**Problem requirements**. Retype the items below line for line, leaving out the pictures.

* begin *

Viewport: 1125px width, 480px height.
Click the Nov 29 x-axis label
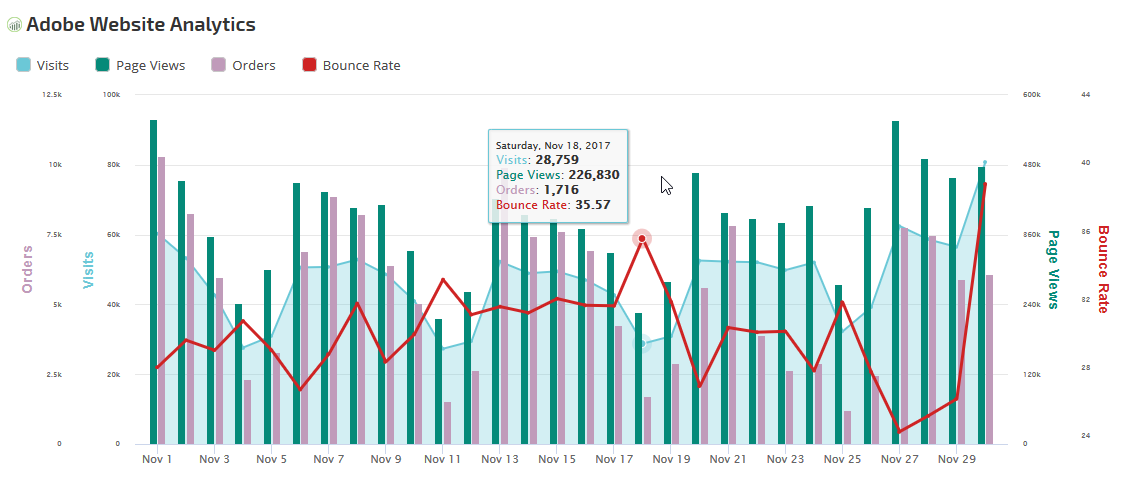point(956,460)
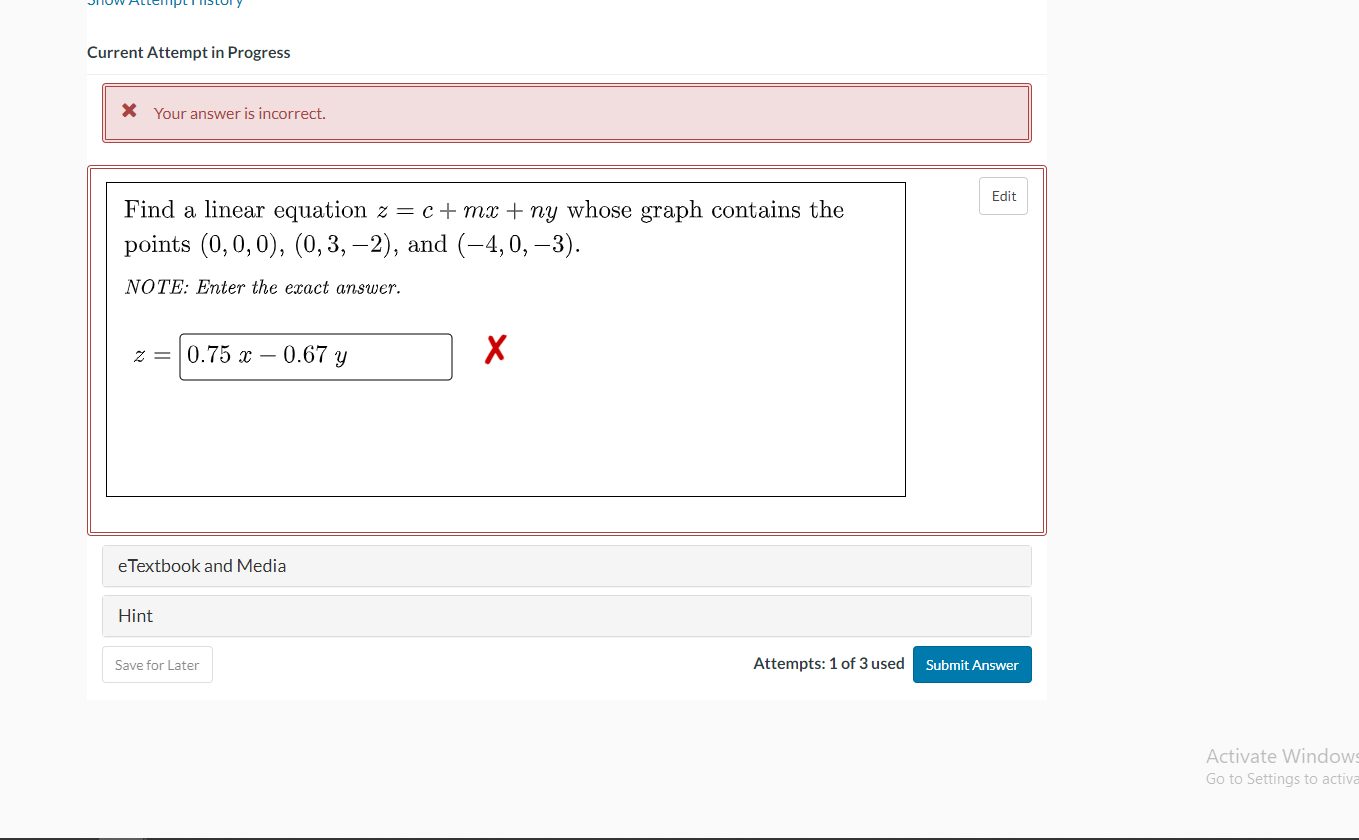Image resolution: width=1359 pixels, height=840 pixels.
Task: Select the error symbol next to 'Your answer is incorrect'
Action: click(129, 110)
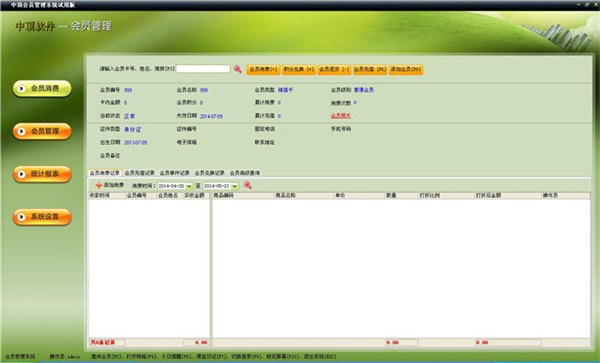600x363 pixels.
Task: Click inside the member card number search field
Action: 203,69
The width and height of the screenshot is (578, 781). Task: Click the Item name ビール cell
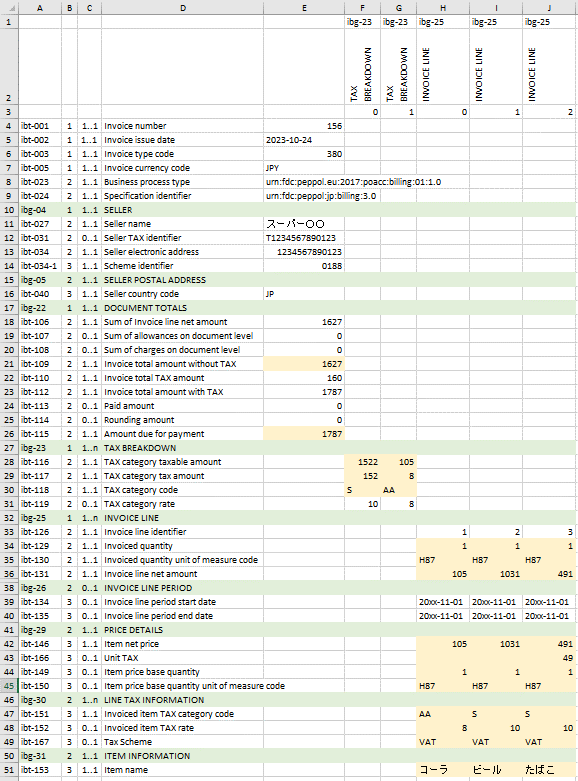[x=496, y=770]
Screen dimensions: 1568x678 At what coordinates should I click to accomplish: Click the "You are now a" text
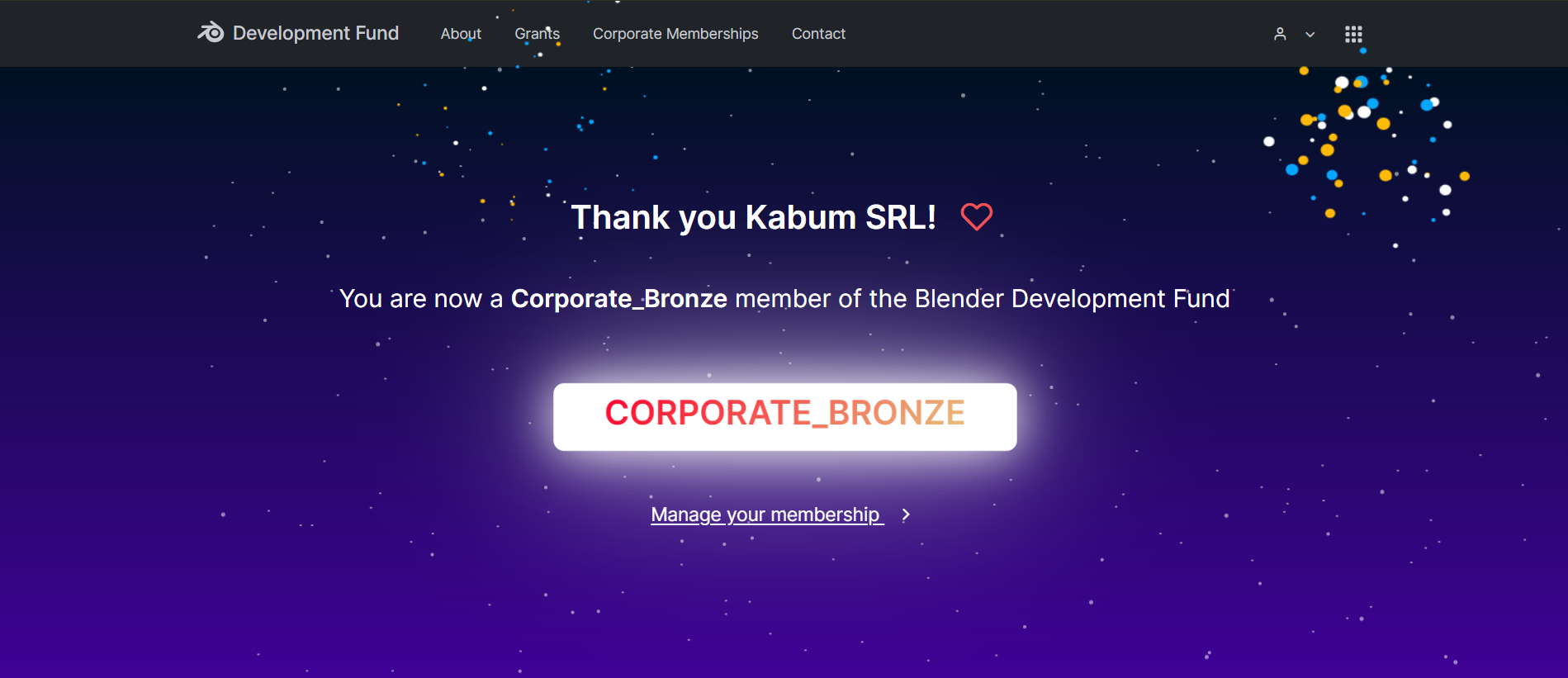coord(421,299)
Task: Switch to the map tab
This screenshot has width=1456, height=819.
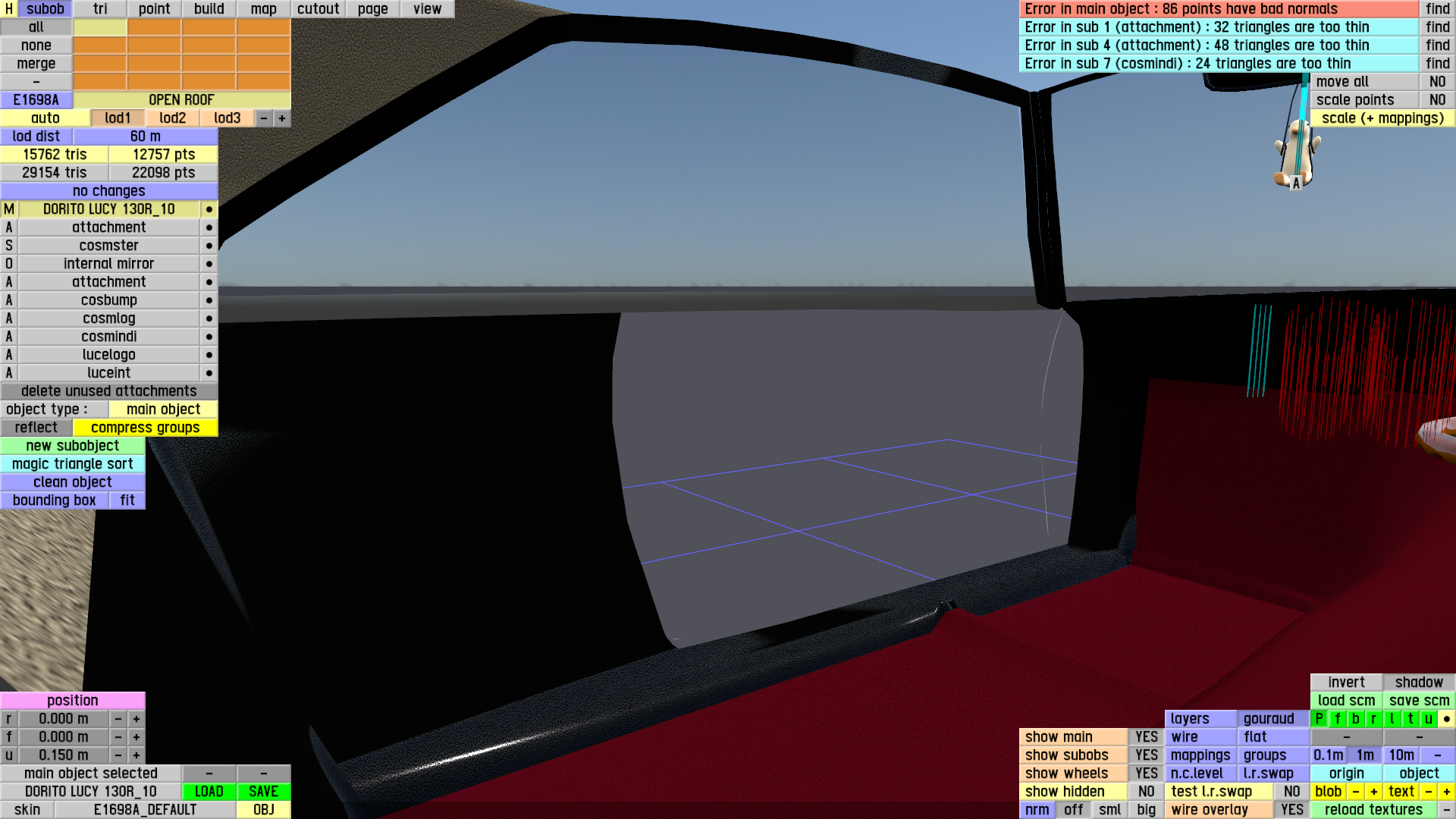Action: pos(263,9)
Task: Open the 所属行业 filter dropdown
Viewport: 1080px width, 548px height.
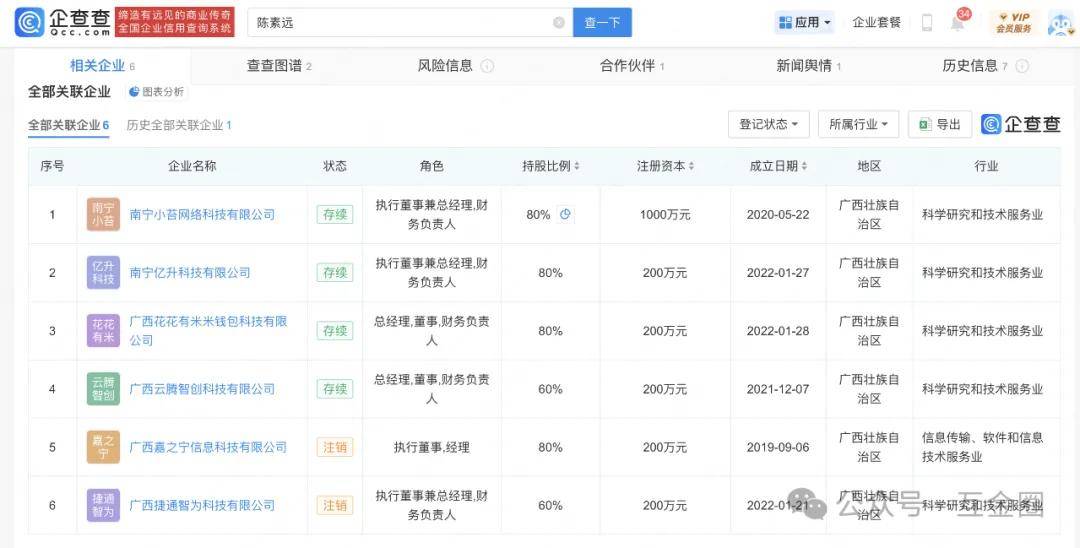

* end *

**Response**.
Viewport: 1125px width, 480px height.
Click the Nov 29 x-axis label
point(956,460)
Image resolution: width=1359 pixels, height=840 pixels.
Task: Select the error symbol next to 'Your answer is incorrect'
Action: click(129, 110)
600x363 pixels.
Task: Click inside the member card number search field
Action: 203,69
The width and height of the screenshot is (578, 781). Task: Click the Item name ビール cell
[x=496, y=770]
Screen dimensions: 1568x678 At what coordinates should I click to accomplish: Click the "You are now a" text
coord(421,299)
Task: Switch to the map tab
This screenshot has width=1456, height=819.
Action: pos(263,9)
Task: Open the 所属行业 filter dropdown
Viewport: 1080px width, 548px height.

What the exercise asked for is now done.